One of the more successful innovations at AQR has been the examination of and conviction in factor styles, which has led to the Style Premia Alternative Fund, but also the ability to empirically decomposes investments and makes each component a building block available to clients.

“We can offer a menu of different risk profiles and exposures to clients. By doing this we can make investment more understandable because we can decompose it. Then our clients can pick and choose, reassemble and customise according to their own risk appetite and need,” Kabiller says.

It’s one way the question of how to become more relevant to clients is being answered.

Principal and head of the global alternative premia group, Ronen Israel, describes the breakdown of the building blocks as consisting of four styles and six asset groups all being captured in a consistent long-term framework.

“The building blocks possess the characteristics we’re trying to capture. Characteristics change through time and the underlying positions can change, sometimes frequently for style rebalancing,” Israel says.

A lot of work has gone into determining, and agreeing to the building blocks: the four styles of value, momentum, carry and defensive and the six asset groups of stocks, industries, equity indices, bonds, currencies, interest rates, and commodities.

“We picked those four styles because they can be applied across those multiple asset groups, they have the most long-term evidence and can be implemented in liquid portfolios,” Israel says.

For Cliff Asness, managing and founding principal, it’s personal.
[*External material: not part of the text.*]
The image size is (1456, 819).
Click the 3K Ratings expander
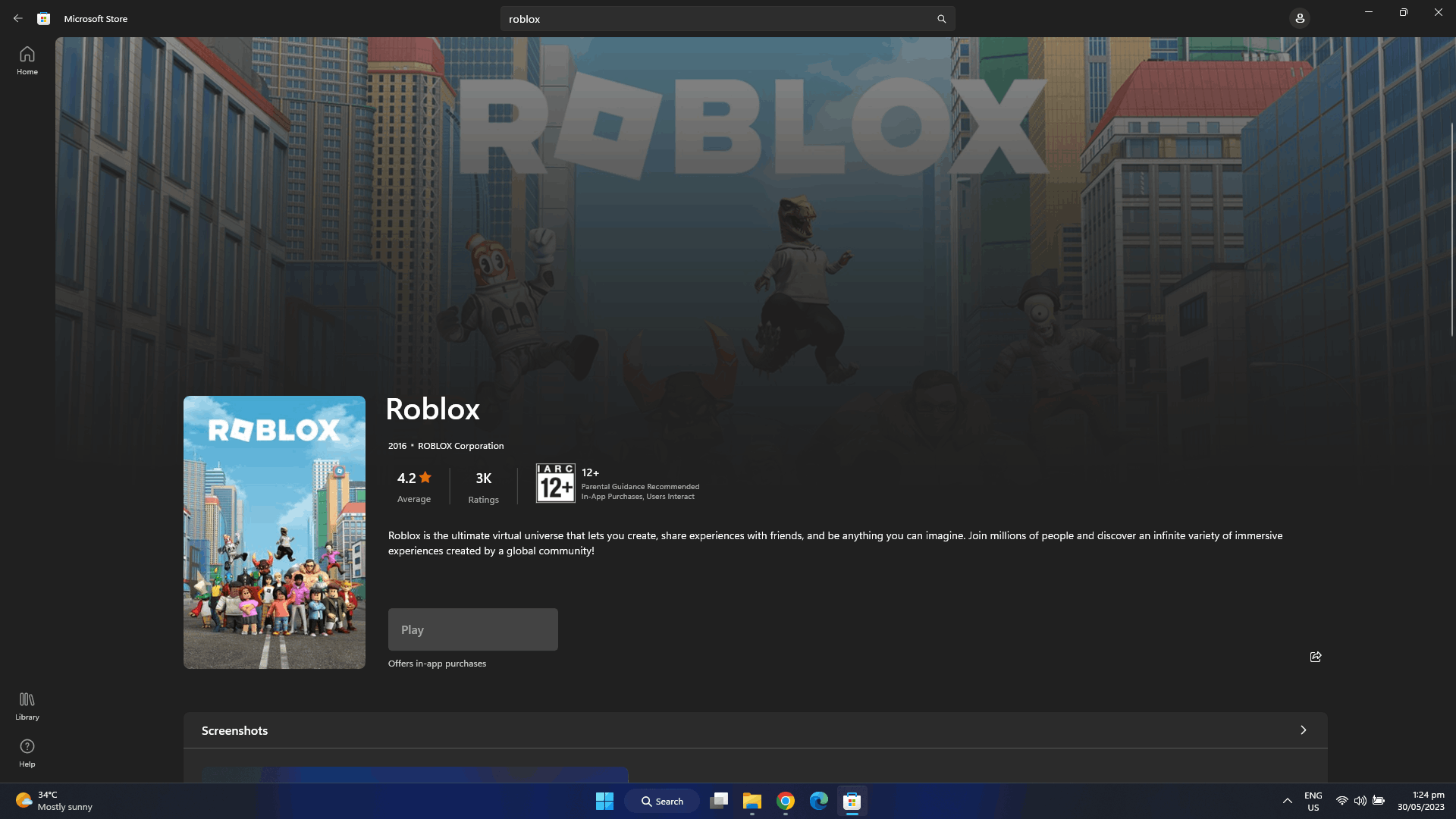pyautogui.click(x=483, y=485)
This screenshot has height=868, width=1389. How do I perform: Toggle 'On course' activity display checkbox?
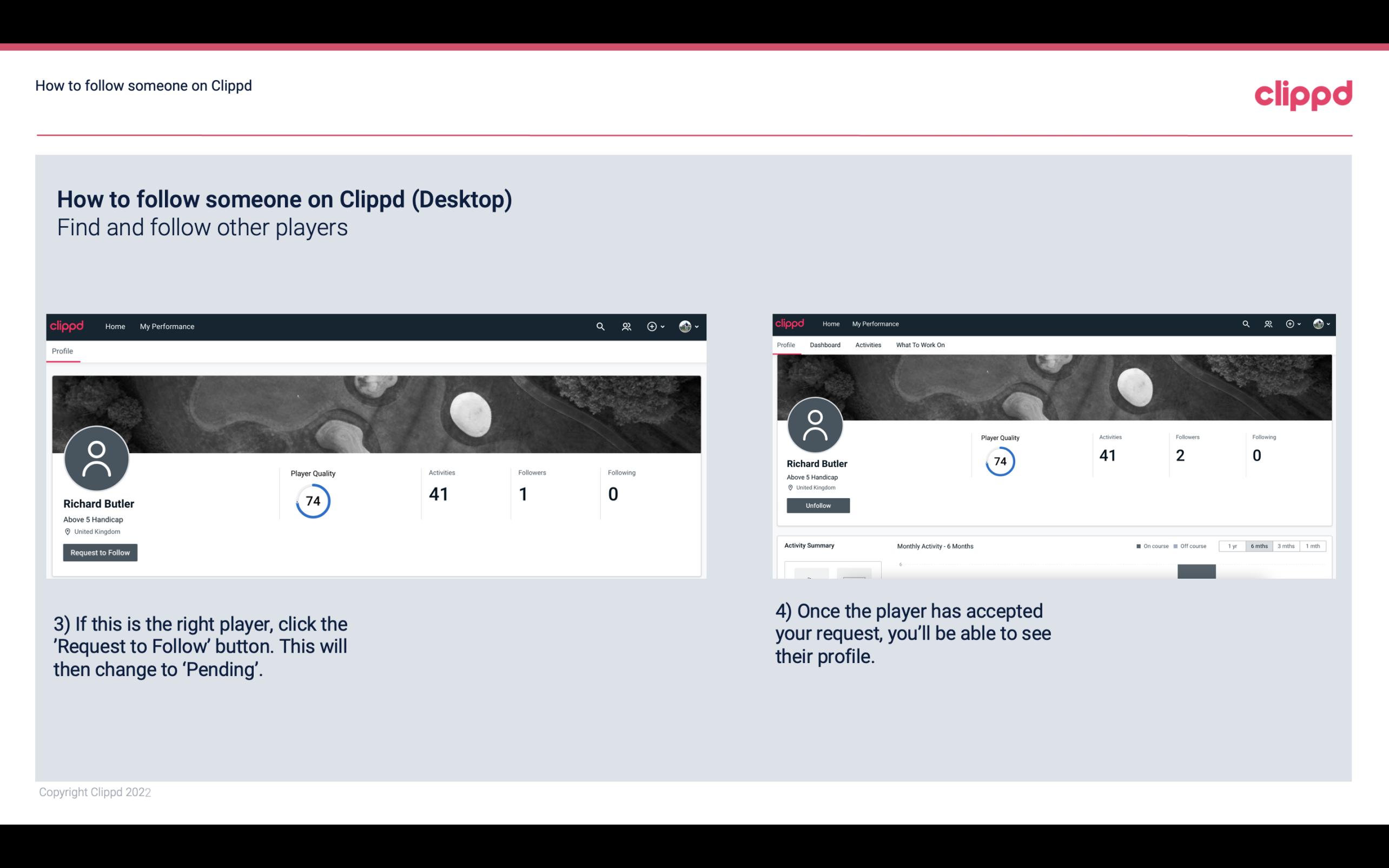pyautogui.click(x=1138, y=546)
“A lot of years went into getting the four – to agreeing to those factors I can plant my flag on and say we will get it right seven out of 10 years,” he says.

Asness says the advantage is this building block approach is an exposure to the characteristics it is trying to capture can consistently be achieved.

It’s shifting the focus from specific stocks to factors.

“We can fairly guarantee, in the individual stock world, that no one stocks’ event will kill us or make our year,” he says. “We can’t guarantee this is always going to work but we are taking out small idiosyncratic exposures we don’t have an opinion on.”

Israel says the empirical and economic evidence of the four underlying factors is very similar so allocations are spread equally among all of them in order to avoid a long term tilt. It’s a market-neutral long /short strategy across the six asset groups and four styles.

One of the client/manager crossroads at AQR is about market views and timing.

Given its quantitative nature, most of what AQR employs has little to do with market views. But as Asness points out: “clients care so we care”.

Interestingly the quant nature of the firm, and Asness biases, doesn’t stop him having a view on markets, however.

“It is a fair global statement to say that US stocks and bonds are expensive relative to prices in the last century or so. However we don’t use that information for market timing, we use it for setting expectations. And if we are forecasting 10-year returns then stocks and bonds look expensive versus the history,” he says.

Many of AQR’s clients are US pension funds, which on an average have an 8 per cent return target.

“This is unrealistic,” Asness says, making a quick calculation.

According to his numbers US stock 10 year numbers are 4.5 per cent real, with inflation of 2.5 per cent, that’s 7 per cent on 60 per cent of the portfolio. Bonds are less with real yields barely positive. This means 60 per cent of the portfolio at a 7 per cent return, and 40 per cent at 3 per cent, gives 4.2 per cent plus 1.2 per cent which is a return expectation of 5.4 per cent before fees.

“There is nothing to save us, but realistic expectations and more contributions,” he says of pension funds.